Entrepreneurs who are overconfident also tend to see confirmation of their own ideas when looking for or interpreting information. This makes them blind to arguments that call their own standpoint and judgement into question. Confirmation bias can lead us to key ignore important figures or information that could be decisive for the company. As such, we shouldn’t give our own opinions greater weight than facts. As entrepreneurs or company founders, we must learn to accept criticism and bad news, and use them wisely. This also applies to critical opinions.

The key is to understand those factors that may lead to the wrong conclusions.

Things don’t always go to plan

Overly ambitious deadlines can also be dangerous. Many entrepreneurs underestimate how much time and resources will be required to realise their projects. This can result in planning errors – often linked to excessive optimism – and this can be fatal for a company, as frequently there is no backup plan. To avoid this, we must learn to accept that things don’t always go to plan in the world of entrepreneurs. Considering the potential risks and having a proper backup plan are both essential elements in a successful entrepreneur’s playbook. Even if getting everything done as quickly as possible is important, realistic deadlines help us to achieve our goals.

The sunk-cost cognitive bias describes the tendency to continue with a project at all costs, on the pretext that you have already invested a lot of time, work or money in it – irrespective of whether the expected results will cover the actual outlay or not. Sticking to a project at all costs can quickly lead to a dead end and endanger the company. When company founders doggedly pursue the wrong course of action, they invest time and money in projects that are already a lost cause. So it is key to determine whether investments are worthwhile, even during the implementation phase of a project.
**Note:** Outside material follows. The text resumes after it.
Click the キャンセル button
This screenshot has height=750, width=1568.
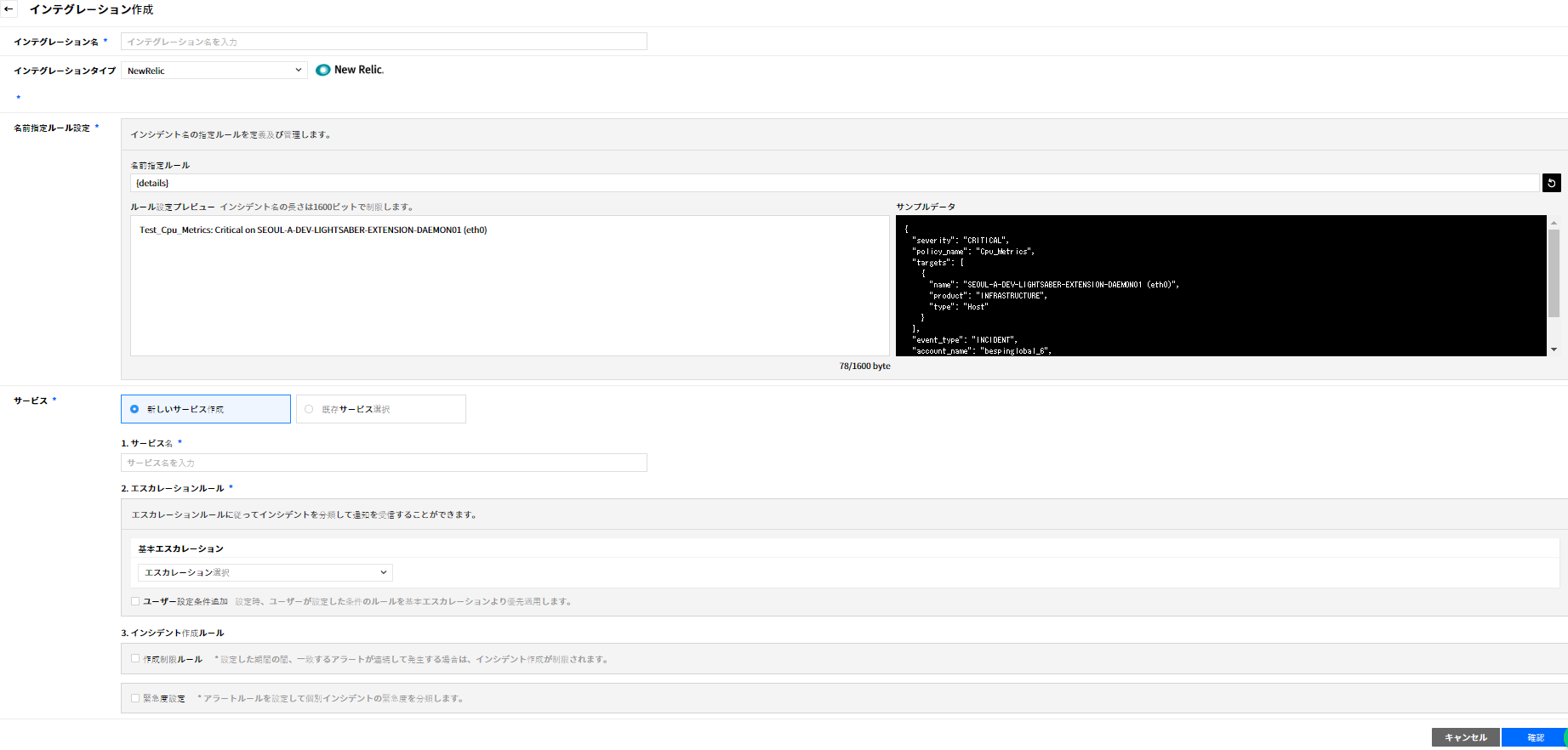pyautogui.click(x=1465, y=737)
Entrepreneurs may be unable to take decisions or act if they are overwhelmed by the range of alternatives, the complexity of decisions, or an extremely uncertain environment. Yet there is a high risk involved in always seeking to preserve the status quo. The biggest danger here is missing out on important opportunities. This applies most of all when investing.

Debiasing techniques

There is a whole range of debiasing techniques to prevent cognitive biases taking over. These can be built into decision-taking processes. Here are three possible suggestions:

    • At a certain moment in the process, play devil’s advocate and deliberately focus on arguments against a recommendation, thus exposing its weaknesses.
    • Hold a pre-mortem meeting, which means pretending that an imminent decision has been a failure and looking for the reasons for this failure.
    • Take a two-team approach, with two teams working independently of each other on the same task and then comparing their results.